INFORMATION SUPPLIED:
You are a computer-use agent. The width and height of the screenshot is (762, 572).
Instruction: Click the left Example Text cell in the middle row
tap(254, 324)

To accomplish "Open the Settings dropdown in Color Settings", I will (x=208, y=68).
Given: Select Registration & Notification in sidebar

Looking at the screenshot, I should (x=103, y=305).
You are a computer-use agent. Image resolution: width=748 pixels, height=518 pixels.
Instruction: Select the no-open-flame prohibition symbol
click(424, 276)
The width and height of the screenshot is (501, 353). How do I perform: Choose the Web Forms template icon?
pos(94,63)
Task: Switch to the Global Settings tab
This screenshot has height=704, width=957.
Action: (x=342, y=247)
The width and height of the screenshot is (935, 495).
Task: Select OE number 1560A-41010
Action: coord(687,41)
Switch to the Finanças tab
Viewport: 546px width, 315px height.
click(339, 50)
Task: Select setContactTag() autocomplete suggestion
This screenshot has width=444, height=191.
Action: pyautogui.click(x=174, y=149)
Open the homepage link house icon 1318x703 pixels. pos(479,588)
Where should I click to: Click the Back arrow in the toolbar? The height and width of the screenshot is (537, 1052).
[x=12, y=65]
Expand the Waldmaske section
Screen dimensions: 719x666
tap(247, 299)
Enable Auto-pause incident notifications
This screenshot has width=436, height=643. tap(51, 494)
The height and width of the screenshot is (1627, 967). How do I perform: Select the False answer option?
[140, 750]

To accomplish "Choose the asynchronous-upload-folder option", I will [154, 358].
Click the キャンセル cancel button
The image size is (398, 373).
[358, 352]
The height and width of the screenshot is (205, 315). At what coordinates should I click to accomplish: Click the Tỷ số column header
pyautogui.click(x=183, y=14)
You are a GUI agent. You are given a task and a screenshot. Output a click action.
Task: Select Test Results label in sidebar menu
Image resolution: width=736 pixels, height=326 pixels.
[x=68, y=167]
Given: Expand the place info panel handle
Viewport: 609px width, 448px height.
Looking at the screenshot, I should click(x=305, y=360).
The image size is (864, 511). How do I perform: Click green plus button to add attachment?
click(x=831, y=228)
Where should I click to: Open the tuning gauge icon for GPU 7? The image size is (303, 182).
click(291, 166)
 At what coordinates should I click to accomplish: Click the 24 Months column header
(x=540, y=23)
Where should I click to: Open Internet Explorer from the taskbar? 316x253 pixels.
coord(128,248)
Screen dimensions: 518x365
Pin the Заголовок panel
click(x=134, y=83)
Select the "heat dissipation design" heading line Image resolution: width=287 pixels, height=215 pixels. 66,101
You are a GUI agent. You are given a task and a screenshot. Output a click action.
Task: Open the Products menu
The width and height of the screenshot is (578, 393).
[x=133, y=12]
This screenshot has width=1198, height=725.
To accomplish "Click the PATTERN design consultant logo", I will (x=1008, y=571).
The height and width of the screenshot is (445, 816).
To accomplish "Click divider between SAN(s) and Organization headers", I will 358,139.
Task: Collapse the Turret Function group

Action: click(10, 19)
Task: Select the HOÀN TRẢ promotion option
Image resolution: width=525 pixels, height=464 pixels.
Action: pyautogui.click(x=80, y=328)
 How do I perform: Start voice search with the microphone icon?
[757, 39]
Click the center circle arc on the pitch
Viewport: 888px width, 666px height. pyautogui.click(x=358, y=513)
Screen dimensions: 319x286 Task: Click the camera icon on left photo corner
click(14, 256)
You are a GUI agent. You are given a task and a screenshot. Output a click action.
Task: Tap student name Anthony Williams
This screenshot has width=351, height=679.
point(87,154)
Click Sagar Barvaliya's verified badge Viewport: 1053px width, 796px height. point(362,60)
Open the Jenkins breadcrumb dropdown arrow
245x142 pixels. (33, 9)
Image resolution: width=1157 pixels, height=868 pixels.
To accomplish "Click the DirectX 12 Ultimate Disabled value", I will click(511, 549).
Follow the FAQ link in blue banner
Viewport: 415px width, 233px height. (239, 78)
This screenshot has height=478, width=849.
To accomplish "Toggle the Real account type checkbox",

ABOUT THIS TASK:
The records above are to be duplicated exactly, every one of them.

EXERCISE RESPONSE:
You are a computer-use agent. The width and height of the screenshot is (762, 572).
Instruction: Click the left Example Text cell in the middle row
tap(254, 324)

To accomplish "Open the Settings dropdown in Color Settings", I will (x=208, y=68).
Given: Select Registration & Notification in sidebar

Looking at the screenshot, I should (x=103, y=305).
You are a computer-use agent. Image resolution: width=748 pixels, height=518 pixels.
Instruction: Select the no-open-flame prohibition symbol
click(424, 276)
The width and height of the screenshot is (501, 353). How do I perform: Choose the Web Forms template icon?
pos(94,63)
Task: Switch to the Global Settings tab
This screenshot has height=704, width=957.
Action: (x=342, y=247)
The width and height of the screenshot is (935, 495).
Task: Select OE number 1560A-41010
Action: coord(687,41)
Switch to the Finanças tab
Viewport: 546px width, 315px height.
click(339, 50)
Task: Select setContactTag() autocomplete suggestion
This screenshot has width=444, height=191.
Action: pyautogui.click(x=174, y=149)
Open the homepage link house icon 1318x703 pixels. pos(479,588)
Where should I click to: Click the Back arrow in the toolbar? The height and width of the screenshot is (537, 1052).
[x=12, y=65]
Expand the Waldmaske section
Screen dimensions: 719x666
tap(247, 299)
Enable Auto-pause incident notifications
This screenshot has width=436, height=643. tap(51, 494)
The height and width of the screenshot is (1627, 967). How do I perform: Select the False answer option?
[140, 750]

To accomplish "Choose the asynchronous-upload-folder option", I will [154, 358].
Click the キャンセル cancel button
The image size is (398, 373).
[358, 352]
The height and width of the screenshot is (205, 315). At what coordinates should I click to accomplish: Click the Tỷ số column header
pyautogui.click(x=183, y=14)
You are a GUI agent. You are given a task and a screenshot. Output a click action.
Task: Select Test Results label in sidebar menu
Image resolution: width=736 pixels, height=326 pixels.
[x=68, y=167]
Given: Expand the place info panel handle
Viewport: 609px width, 448px height.
Looking at the screenshot, I should click(x=305, y=360).
The image size is (864, 511). How do I perform: Click green plus button to add attachment?
click(x=831, y=228)
Where should I click to: Open the tuning gauge icon for GPU 7? The image size is (303, 182).
click(291, 166)
 At what coordinates should I click to accomplish: Click the 24 Months column header
(x=540, y=23)
Where should I click to: Open Internet Explorer from the taskbar? 316x253 pixels.
coord(128,248)
Screen dimensions: 518x365
Pin the Заголовок panel
click(x=134, y=83)
Select the "heat dissipation design" heading line Image resolution: width=287 pixels, height=215 pixels. 66,101
You are a GUI agent. You are given a task and a screenshot. Output a click action.
Task: Open the Products menu
The width and height of the screenshot is (578, 393).
[x=133, y=12]
This screenshot has width=1198, height=725.
To accomplish "Click the PATTERN design consultant logo", I will (x=1008, y=571).
The height and width of the screenshot is (445, 816).
To accomplish "Click divider between SAN(s) and Organization headers", I will 358,139.
Task: Collapse the Turret Function group

Action: click(10, 19)
Task: Select the HOÀN TRẢ promotion option
Image resolution: width=525 pixels, height=464 pixels.
Action: pyautogui.click(x=80, y=328)
 How do I perform: Start voice search with the microphone icon?
[757, 39]
Click the center circle arc on the pitch
Viewport: 888px width, 666px height. pyautogui.click(x=358, y=513)
Screen dimensions: 319x286 Task: Click the camera icon on left photo corner
click(14, 256)
You are a GUI agent. You are given a task and a screenshot. Output a click action.
Task: Tap student name Anthony Williams
This screenshot has width=351, height=679.
point(87,154)
Click Sagar Barvaliya's verified badge Viewport: 1053px width, 796px height. point(362,60)
Open the Jenkins breadcrumb dropdown arrow
245x142 pixels. (33, 9)
Image resolution: width=1157 pixels, height=868 pixels.
To accomplish "Click the DirectX 12 Ultimate Disabled value", I will click(511, 549).
Follow the FAQ link in blue banner
Viewport: 415px width, 233px height. (239, 78)
This screenshot has height=478, width=849.
To accomplish "Toggle the Real account type checkbox",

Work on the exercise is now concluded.